THE DYNAMICS OF PORT DEVELOPMENT
By way of an introduction to this subject, some generalizations can be made about the features and development of ports. First, ports may be classified as either “natural” or artificial, but either category of ports still requires modernization or development to make them fit for optimal use. Second, technology is therefore critical to port development no matter the original state of the harbour. For example, between 1892 and 1924, the British firm of Coode, Fitzmaurice and Partners, undertook extensive investigations, produced elaborate engineering plans and applied engineering expertise to the development of Lagos and Port Harcourt (Olukoju, 1992, 1996a). This was the pattern in other parts of West Africa. The importance of technology is underscored by the creation of artificial ports and the removal of bars at the entrance of ports: Lagos, Port Harcourt and Tema are classic illustrations of the triumph of engineering and modern technology over physical or natural barriers. Third, the size and draught of shipping influence the pattern, scope and direction of port development. Port authorities constantly dredge harbours and port entrances to make them accommodate bigger ships and increase the volume of port traffic. Silting was a perennial threat to the maintenance of adequate bar draught at these ports. Fourth, the State and the business community have played vital roles in port development. The State’s overwhelmingly importance has been complemented by the pressure group activity of the business community, especially during the colonial period (roughly between 1860 and 1960).

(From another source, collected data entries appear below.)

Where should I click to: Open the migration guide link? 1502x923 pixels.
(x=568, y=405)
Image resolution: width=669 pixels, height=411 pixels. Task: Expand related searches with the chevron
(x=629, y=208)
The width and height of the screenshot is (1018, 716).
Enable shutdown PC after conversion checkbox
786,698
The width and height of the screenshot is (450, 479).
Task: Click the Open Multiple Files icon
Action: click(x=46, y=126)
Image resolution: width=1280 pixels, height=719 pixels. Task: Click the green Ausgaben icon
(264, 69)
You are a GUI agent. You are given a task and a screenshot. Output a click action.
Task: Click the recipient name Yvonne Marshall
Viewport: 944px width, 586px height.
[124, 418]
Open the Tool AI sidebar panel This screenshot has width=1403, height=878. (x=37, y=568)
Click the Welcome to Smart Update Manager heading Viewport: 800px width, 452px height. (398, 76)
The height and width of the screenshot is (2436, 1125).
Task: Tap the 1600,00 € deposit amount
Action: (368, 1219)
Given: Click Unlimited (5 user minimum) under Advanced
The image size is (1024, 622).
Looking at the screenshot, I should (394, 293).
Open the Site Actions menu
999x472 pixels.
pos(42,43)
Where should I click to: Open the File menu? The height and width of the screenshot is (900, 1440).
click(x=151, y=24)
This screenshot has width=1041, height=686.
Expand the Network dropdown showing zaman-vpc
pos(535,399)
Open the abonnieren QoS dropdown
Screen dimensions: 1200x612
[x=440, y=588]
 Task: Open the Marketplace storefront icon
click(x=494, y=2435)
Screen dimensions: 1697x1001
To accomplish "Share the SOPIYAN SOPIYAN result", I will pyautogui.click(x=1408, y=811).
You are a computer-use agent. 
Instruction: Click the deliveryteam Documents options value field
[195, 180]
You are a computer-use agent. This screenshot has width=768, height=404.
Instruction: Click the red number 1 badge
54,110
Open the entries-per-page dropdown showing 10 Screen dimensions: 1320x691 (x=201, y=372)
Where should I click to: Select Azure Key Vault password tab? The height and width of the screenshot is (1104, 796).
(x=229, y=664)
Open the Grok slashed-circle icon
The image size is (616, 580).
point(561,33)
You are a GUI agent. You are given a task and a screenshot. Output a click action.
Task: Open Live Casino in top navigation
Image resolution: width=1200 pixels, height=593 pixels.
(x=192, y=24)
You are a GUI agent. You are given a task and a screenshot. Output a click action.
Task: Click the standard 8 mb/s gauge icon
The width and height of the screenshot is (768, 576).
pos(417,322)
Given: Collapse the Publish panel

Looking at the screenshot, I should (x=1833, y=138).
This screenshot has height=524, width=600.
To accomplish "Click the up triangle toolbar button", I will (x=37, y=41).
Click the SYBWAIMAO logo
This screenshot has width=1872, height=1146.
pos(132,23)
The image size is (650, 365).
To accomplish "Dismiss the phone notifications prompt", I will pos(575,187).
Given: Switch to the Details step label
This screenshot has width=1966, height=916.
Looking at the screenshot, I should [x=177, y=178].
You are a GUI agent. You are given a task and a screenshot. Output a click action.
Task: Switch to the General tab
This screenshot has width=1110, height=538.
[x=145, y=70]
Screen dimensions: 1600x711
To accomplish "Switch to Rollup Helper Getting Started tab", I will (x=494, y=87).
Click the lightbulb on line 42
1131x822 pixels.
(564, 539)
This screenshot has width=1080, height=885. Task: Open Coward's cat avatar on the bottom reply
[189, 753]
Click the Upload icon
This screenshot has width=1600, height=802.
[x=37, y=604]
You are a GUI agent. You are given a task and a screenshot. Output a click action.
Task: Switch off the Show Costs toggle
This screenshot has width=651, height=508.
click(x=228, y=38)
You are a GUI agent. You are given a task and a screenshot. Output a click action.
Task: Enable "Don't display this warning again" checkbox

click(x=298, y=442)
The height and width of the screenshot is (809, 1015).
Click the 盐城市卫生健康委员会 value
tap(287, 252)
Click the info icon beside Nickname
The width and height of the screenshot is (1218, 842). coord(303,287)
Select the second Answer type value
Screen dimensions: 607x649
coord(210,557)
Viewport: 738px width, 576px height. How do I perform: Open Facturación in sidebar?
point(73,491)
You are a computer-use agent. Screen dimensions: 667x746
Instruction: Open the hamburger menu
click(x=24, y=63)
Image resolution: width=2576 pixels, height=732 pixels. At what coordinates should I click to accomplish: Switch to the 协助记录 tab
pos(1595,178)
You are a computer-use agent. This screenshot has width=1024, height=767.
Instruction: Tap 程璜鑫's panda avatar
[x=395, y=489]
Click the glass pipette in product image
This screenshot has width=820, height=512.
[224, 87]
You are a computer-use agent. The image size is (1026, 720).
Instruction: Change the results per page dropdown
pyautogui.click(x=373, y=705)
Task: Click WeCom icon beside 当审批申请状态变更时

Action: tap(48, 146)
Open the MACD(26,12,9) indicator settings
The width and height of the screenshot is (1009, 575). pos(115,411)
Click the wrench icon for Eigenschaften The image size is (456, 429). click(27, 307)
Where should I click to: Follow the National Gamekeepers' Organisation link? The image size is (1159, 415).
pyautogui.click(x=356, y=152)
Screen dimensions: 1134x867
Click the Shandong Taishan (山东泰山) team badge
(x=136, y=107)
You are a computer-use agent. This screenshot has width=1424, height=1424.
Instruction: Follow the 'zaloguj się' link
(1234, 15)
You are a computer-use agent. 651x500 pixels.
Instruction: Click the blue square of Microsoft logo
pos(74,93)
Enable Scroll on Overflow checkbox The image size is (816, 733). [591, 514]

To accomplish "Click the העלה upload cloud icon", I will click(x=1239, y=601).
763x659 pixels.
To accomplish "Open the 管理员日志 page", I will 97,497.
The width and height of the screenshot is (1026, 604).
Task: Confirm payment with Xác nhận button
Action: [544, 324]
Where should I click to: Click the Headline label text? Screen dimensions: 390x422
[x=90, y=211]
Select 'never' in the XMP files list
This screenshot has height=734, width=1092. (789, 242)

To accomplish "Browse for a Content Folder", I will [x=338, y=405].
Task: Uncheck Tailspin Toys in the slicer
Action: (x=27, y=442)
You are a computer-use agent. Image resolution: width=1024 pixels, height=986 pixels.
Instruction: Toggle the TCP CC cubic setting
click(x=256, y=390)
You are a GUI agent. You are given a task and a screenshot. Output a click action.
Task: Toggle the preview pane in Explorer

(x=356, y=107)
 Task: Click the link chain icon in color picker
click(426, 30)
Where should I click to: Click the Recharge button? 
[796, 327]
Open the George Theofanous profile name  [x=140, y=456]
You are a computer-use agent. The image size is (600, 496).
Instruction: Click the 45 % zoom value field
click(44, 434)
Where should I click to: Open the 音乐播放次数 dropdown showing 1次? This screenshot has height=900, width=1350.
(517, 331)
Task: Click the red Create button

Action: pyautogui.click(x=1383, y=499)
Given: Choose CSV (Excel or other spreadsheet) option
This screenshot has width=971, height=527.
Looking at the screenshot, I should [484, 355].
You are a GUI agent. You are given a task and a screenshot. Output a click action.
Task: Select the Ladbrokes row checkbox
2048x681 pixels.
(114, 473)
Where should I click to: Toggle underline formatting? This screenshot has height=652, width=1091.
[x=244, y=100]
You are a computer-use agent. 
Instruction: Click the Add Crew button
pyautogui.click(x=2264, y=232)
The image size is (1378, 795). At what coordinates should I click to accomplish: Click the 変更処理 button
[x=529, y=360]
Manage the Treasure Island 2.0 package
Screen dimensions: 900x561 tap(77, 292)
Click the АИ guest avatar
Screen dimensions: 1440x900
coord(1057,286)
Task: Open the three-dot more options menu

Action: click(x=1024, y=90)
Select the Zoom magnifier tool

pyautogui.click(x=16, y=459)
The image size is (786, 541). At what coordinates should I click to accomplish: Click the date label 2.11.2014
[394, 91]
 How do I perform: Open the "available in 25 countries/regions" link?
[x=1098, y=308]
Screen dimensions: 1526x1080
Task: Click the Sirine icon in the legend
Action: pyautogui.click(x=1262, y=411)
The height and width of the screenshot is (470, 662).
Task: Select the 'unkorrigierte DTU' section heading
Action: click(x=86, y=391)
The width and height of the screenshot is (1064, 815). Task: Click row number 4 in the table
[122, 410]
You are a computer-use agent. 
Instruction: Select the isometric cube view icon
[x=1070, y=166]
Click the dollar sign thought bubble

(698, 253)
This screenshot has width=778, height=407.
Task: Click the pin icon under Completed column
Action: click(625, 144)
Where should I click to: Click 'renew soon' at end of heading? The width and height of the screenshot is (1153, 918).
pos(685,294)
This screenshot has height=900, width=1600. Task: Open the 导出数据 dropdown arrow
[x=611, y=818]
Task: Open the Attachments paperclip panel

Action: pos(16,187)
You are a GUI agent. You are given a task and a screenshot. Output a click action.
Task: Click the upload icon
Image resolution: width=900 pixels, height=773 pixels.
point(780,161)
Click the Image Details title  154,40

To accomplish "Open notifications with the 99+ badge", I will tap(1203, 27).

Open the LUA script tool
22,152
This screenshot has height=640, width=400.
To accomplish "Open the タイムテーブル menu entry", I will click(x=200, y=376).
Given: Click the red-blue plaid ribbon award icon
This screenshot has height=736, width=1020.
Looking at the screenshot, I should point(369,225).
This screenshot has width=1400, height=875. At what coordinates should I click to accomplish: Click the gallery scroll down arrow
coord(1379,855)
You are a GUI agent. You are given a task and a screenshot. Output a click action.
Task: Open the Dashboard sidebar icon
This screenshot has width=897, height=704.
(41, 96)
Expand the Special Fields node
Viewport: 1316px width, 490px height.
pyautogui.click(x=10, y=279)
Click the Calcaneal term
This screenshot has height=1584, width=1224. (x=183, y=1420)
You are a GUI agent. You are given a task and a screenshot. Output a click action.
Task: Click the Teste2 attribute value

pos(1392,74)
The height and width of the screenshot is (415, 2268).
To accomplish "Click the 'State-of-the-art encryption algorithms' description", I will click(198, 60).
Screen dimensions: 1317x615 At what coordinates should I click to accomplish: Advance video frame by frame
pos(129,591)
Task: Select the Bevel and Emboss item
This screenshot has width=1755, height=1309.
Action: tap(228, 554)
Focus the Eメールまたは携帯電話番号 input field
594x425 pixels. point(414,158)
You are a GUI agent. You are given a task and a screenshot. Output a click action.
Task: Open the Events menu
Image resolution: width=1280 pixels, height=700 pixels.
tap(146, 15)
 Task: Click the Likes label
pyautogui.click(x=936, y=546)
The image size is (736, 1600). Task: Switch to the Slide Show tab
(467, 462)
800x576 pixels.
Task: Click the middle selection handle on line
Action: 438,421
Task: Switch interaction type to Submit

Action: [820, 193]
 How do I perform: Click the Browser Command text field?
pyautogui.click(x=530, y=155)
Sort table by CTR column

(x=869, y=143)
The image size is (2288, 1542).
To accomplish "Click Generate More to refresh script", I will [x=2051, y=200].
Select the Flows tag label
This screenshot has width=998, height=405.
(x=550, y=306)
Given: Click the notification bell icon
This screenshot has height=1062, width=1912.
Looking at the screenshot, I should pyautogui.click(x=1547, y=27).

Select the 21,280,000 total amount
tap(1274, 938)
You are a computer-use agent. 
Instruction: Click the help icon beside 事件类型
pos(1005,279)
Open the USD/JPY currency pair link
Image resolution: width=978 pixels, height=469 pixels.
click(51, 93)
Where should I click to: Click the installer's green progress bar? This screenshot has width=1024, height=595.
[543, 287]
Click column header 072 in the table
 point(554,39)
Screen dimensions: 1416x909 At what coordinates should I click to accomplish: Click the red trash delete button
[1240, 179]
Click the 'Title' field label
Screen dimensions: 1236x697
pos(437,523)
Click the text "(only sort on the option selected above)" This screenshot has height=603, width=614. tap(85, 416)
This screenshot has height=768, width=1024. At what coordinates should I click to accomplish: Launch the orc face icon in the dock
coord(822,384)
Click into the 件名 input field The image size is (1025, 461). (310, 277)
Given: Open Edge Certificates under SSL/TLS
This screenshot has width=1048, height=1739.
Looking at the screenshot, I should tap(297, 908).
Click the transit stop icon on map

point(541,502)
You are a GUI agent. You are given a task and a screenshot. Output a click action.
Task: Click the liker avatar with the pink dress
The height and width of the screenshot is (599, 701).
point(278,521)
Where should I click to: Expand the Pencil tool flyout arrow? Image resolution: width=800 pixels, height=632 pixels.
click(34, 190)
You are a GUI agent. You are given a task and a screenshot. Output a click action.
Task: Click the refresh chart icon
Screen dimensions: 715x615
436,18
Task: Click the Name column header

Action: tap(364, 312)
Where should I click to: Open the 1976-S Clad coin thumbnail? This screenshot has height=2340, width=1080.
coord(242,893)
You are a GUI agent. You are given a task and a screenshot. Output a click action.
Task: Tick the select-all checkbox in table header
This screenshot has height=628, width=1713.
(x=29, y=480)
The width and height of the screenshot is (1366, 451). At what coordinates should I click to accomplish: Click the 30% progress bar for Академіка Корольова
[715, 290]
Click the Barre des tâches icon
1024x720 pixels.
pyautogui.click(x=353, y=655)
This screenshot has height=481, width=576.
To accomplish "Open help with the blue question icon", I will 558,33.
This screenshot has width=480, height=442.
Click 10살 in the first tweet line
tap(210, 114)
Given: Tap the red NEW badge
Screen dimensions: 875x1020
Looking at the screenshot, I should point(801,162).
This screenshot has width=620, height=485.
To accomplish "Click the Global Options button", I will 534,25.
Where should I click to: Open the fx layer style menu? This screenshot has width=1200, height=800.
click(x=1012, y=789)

Fifth, port projects are capital intensive and the weakness of the private sector has limited it to a minor role in port development. This explains the virtual absence of private ports as only the State could bear the burden of raising the capital for such costly projects. This is in addition to the contentious issues of land and property rights in and around the ports, which are best handled by the State. Sixth, ports are generally developed in the context of an integrated transport system or policy. In other words, ports and maritime facilities are Los puertos atlánticos y primeros viajeros…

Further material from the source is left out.